■ **TASK DESCRIPTION**
With the pictures left out, restate exactly the part below that opens with the line containing "How do I perform: Select" and closes with the line containing "Task: Click the MAG Devices monitor icon".

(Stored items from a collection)
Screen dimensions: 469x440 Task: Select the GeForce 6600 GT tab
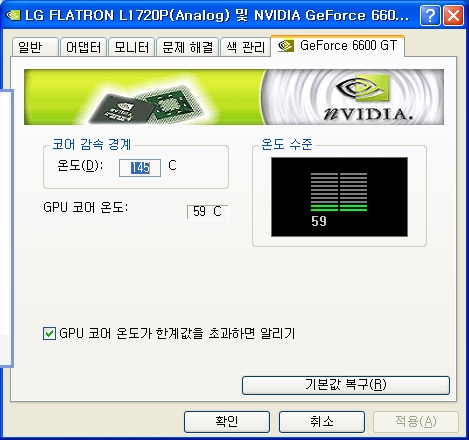pyautogui.click(x=338, y=46)
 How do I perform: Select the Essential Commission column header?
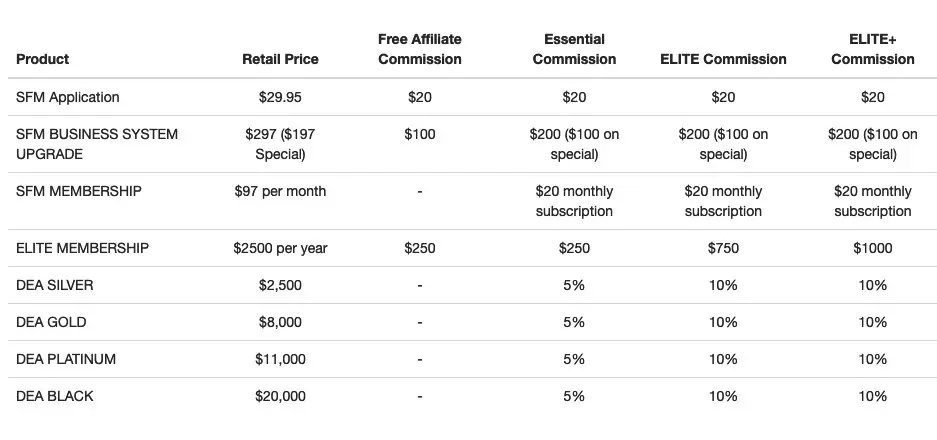click(x=574, y=49)
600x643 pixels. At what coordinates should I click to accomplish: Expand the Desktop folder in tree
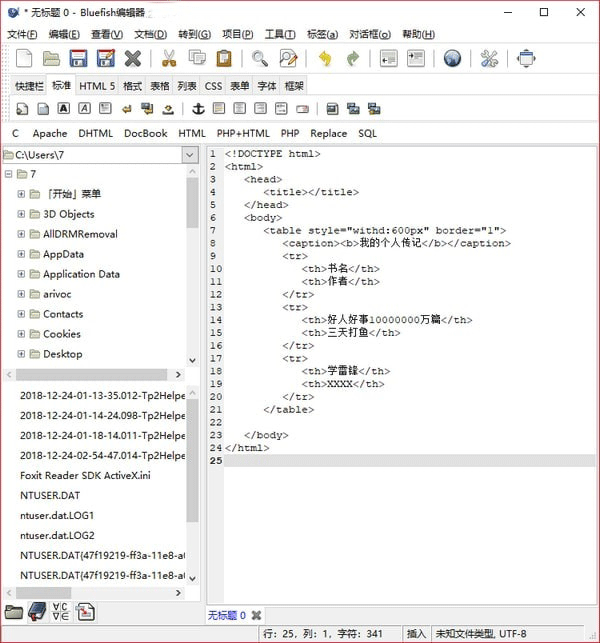21,354
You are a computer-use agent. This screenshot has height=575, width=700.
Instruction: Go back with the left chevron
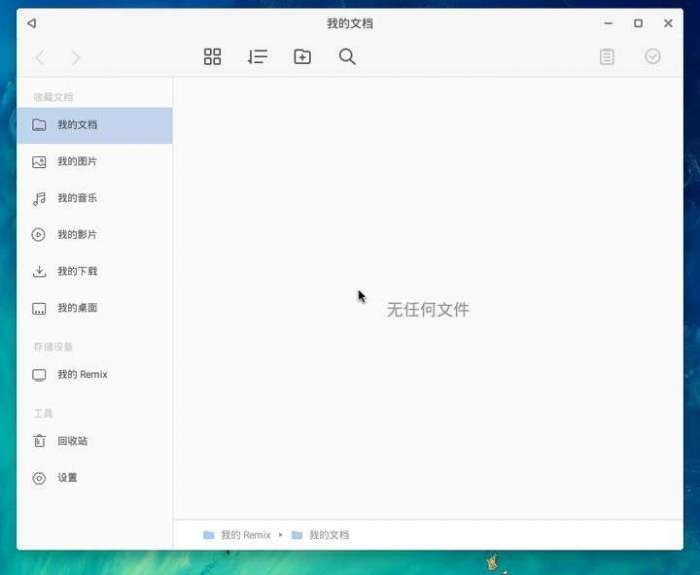(x=40, y=58)
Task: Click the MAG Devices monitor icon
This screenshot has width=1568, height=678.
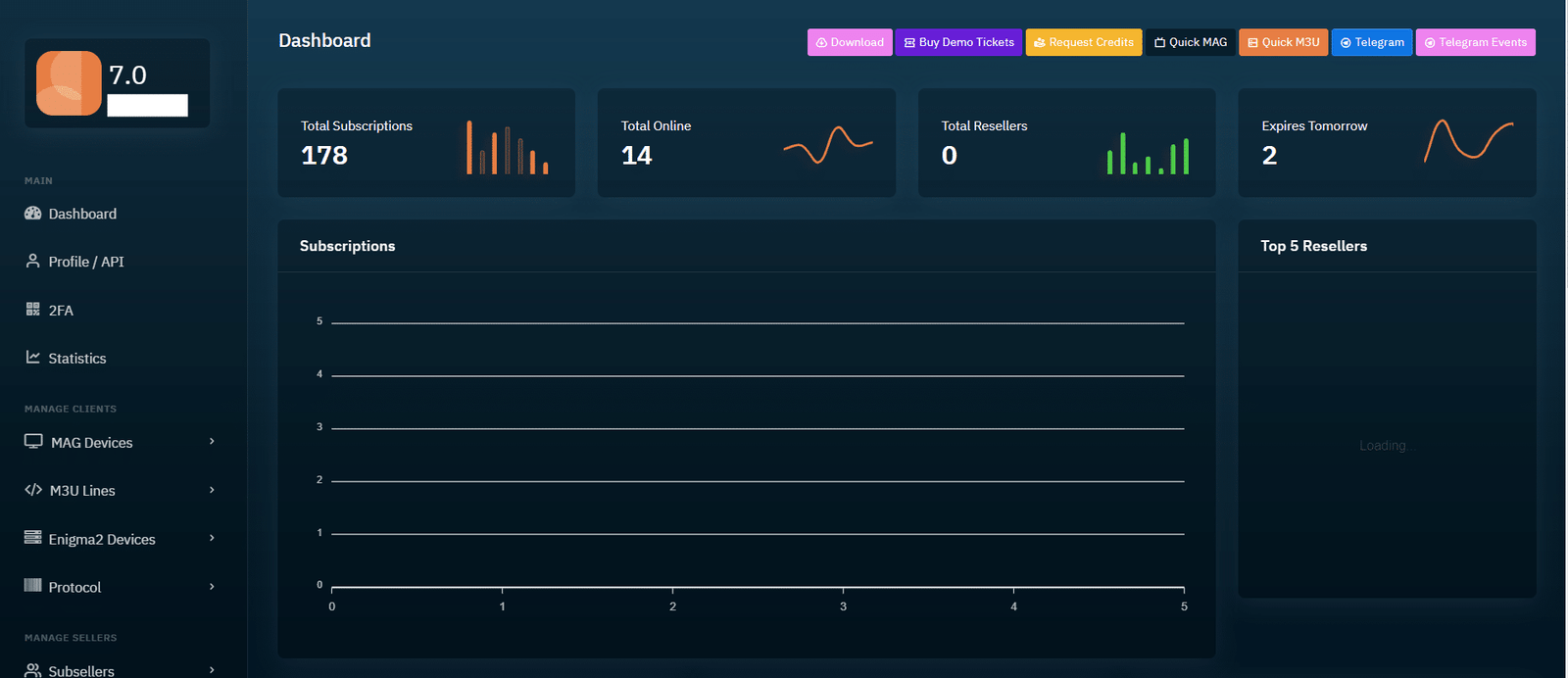Action: pos(33,442)
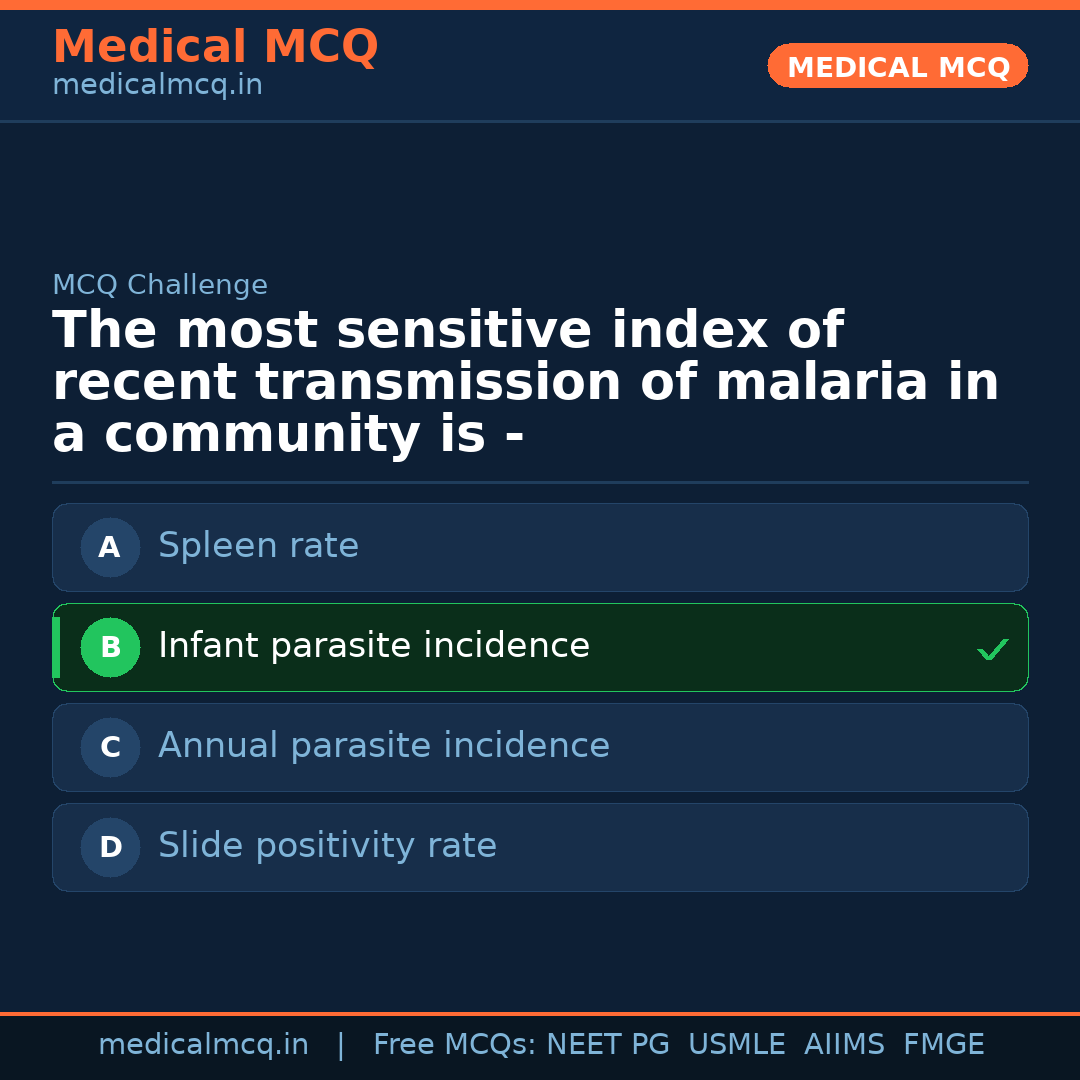Viewport: 1080px width, 1080px height.
Task: Click USMLE in the footer
Action: [x=736, y=1045]
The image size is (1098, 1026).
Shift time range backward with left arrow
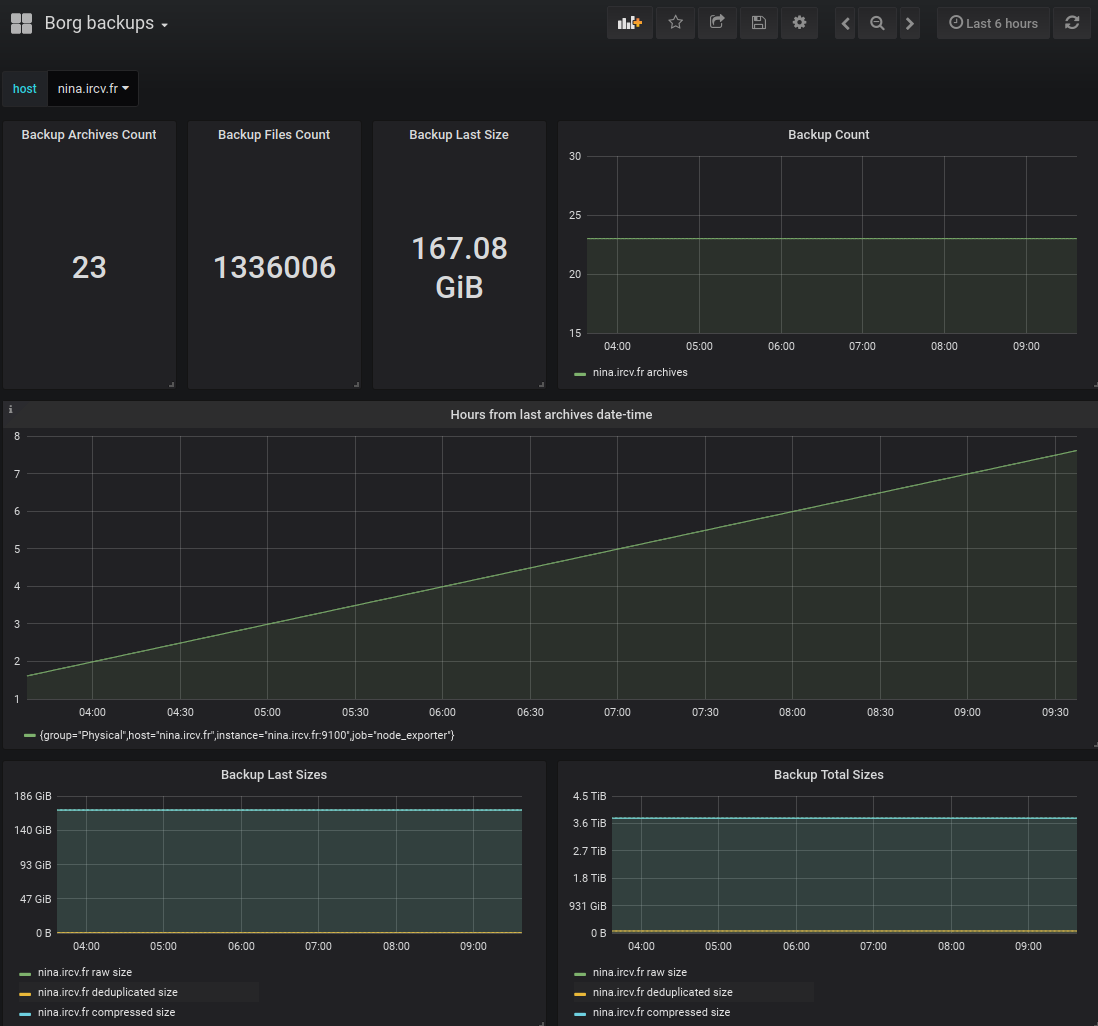[846, 23]
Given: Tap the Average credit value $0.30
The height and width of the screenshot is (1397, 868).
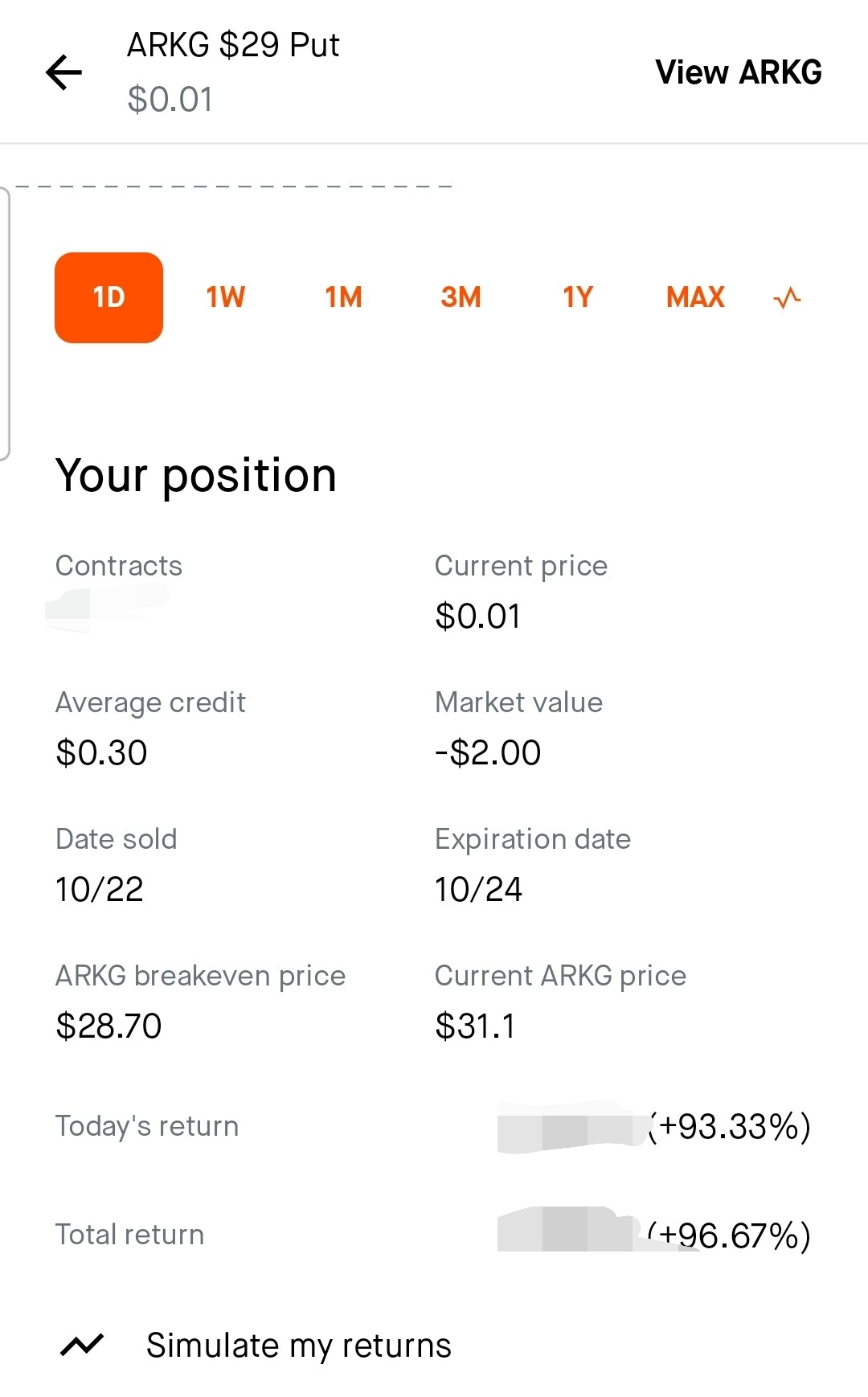Looking at the screenshot, I should (101, 753).
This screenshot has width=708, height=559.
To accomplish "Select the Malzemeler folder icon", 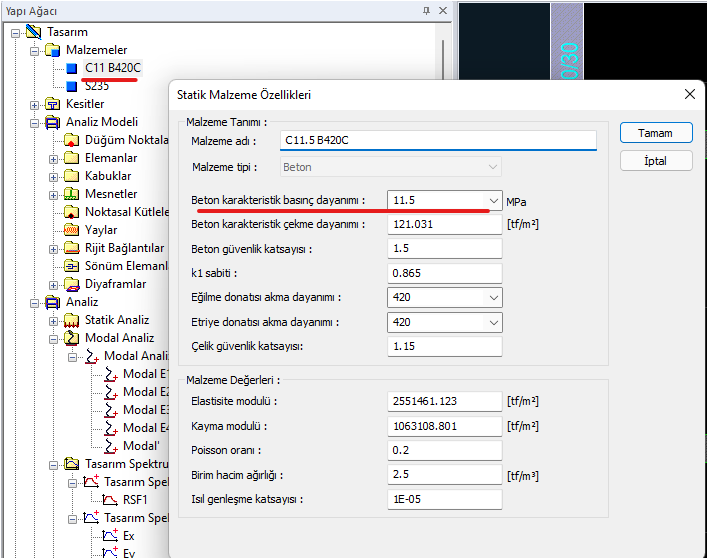I will click(53, 50).
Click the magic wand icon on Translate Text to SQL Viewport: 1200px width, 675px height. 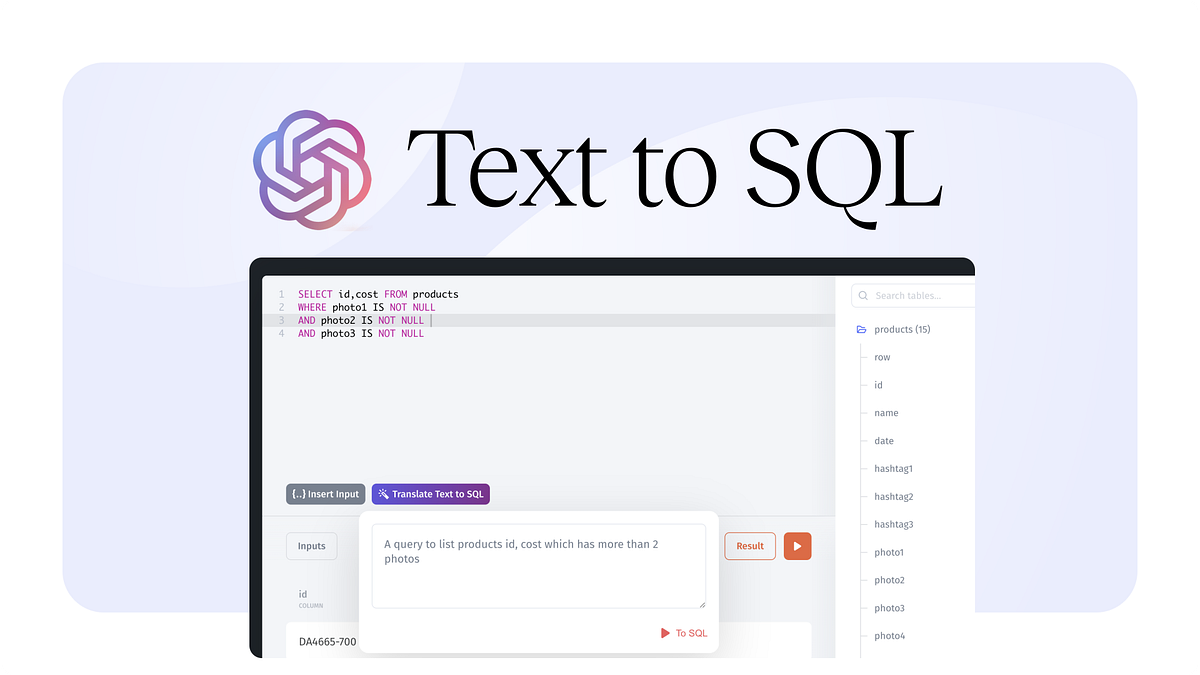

■ **WRITTEN RESPONSE**
 How do I perform: Select the Essential Commission column header?
click(x=574, y=49)
600x643 pixels. At what coordinates should I click to accomplish: Expand the Desktop folder in tree
21,354
You are a computer-use agent. This screenshot has height=575, width=700.
Instruction: Go back with the left chevron
(x=40, y=58)
Task: Click the MAG Devices monitor icon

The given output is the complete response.